··· Selected text

The default answer, to keep peace in the family, is to split everything equally, but that’s a terrible answer, since now no one is in control, and startups need a clear leader. The next default of waiting until later is equally bad, since partners who bow out early will still expect an equal share of that first billion you make later.

Now comes the reality check. Just because it was your idea doesn’t mean you “deserve” 90% of the equity. The value in a startup is all about tangible results, so I see no equity value in the idea alone. Thus the real discussion must start with who will be doing the work, providing the funding, and delivering results. Each co-founder should get equity for value, based on these key variables:

  1. Lived a key role in a previous startup. Building a new business is quite different from an executive role in a mature company, so people from these backgrounds are often a liability. Value is embodied in previous success with investors, proven problem solving ability, and having built and executed a business plan with minimal resources.

  2. Experience and connections in your business area. Textbook knowledge and academic degrees don’t count here. Value factors include your related product breadth and depth, relationships with thought leaders, key vendors, and large potential customers. Building the product may be the easy part of your startup challenge.

  3. Key to required patents or trade secrets. In many cases, one of the co-founders may bring some work in progress that can be patented, trademarked, or copyrighted. Your idea is not intellectual property yet, so it has no inherent value. Every previous experience filing and winning a patent is a rare and valuable asset.

  4. Level of responsibility and time allocated. Co-founders only able to work part-time, with responsibility and major income sources elsewhere, don’t carry the same risk as others with more operational responsibility. Less dependence or startup success, or more cash compensation, generally means less equity assigned.

  5. Amount of venture funding provided. Investors may not be called co-founders, but they always get equity, commensurate with their share of the total costs anticipated, or share of the current valuation. The challenge is for real co-founders to keep their equity percentage above 50%, or they effectively lose control of operational decisions.

······

Problem description.
Copy out the startup equity passage above in full, word for word.

··· Extracted material

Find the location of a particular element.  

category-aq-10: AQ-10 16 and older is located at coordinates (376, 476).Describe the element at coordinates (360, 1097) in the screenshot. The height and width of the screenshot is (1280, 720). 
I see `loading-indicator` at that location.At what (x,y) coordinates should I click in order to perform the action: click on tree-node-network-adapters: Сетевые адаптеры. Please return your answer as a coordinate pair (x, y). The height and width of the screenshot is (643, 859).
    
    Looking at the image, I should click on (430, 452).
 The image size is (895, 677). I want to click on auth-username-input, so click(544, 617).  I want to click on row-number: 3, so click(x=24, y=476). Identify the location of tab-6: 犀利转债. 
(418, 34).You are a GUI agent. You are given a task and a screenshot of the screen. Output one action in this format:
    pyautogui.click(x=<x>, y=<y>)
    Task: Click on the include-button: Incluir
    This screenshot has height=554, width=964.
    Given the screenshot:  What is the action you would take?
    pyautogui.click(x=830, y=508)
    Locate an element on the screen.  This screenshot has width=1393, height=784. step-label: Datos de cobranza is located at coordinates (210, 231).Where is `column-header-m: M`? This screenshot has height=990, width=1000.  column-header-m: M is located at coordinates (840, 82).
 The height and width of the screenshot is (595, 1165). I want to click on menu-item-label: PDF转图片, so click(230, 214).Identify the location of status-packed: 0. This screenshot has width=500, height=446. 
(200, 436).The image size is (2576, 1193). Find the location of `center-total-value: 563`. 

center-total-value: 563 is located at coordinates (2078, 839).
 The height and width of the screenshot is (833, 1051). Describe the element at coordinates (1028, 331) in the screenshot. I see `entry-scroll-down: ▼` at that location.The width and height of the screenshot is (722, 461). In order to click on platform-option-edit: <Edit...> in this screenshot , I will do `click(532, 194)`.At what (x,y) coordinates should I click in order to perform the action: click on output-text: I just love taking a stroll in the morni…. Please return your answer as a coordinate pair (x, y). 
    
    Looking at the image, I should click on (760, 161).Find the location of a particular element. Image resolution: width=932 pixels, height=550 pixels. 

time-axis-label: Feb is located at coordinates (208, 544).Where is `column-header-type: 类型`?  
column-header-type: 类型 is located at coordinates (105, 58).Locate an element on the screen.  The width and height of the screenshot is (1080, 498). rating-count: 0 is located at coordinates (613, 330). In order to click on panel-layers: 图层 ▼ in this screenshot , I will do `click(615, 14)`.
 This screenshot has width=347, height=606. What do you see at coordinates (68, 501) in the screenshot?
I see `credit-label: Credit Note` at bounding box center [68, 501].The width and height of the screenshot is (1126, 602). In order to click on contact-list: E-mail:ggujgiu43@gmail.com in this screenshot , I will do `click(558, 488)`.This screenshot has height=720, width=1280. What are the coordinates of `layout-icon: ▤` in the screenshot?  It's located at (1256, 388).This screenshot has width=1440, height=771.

······

Written solution.
The default answer, to keep peace in the family, is to split everything equally, but that’s a terrible answer, since now no one is in control, and startups need a clear leader. The next default of waiting until later is equally bad, since partners who bow out early will still expect an equal share of that first billion you make later.

Now comes the reality check. Just because it was your idea doesn’t mean you “deserve” 90% of the equity. The value in a startup is all about tangible results, so I see no equity value in the idea alone. Thus the real discussion must start with who will be doing the work, providing the funding, and delivering results. Each co-founder should get equity for value, based on these key variables:

  1. Lived a key role in a previous startup. Building a new business is quite different from an executive role in a mature company, so people from these backgrounds are often a liability. Value is embodied in previous success with investors, proven problem solving ability, and having built and executed a business plan with minimal resources.

  2. Experience and connections in your business area. Textbook knowledge and academic degrees don’t count here. Value factors include your related product breadth and depth, relationships with thought leaders, key vendors, and large potential customers. Building the product may be the easy part of your startup challenge.

  3. Key to required patents or trade secrets. In many cases, one of the co-founders may bring some work in progress that can be patented, trademarked, or copyrighted. Your idea is not intellectual property yet, so it has no inherent value. Every previous experience filing and winning a patent is a rare and valuable asset.

  4. Level of responsibility and time allocated. Co-founders only able to work part-time, with responsibility and major income sources elsewhere, don’t carry the same risk as others with more operational responsibility. Less dependence or startup success, or more cash compensation, generally means less equity assigned.

  5. Amount of venture funding provided. Investors may not be called co-founders, but they always get equity, commensurate with their share of the total costs anticipated, or share of the current valuation. The challenge is for real co-founders to keep their equity percentage above 50%, or they effectively lose control of operational decisions.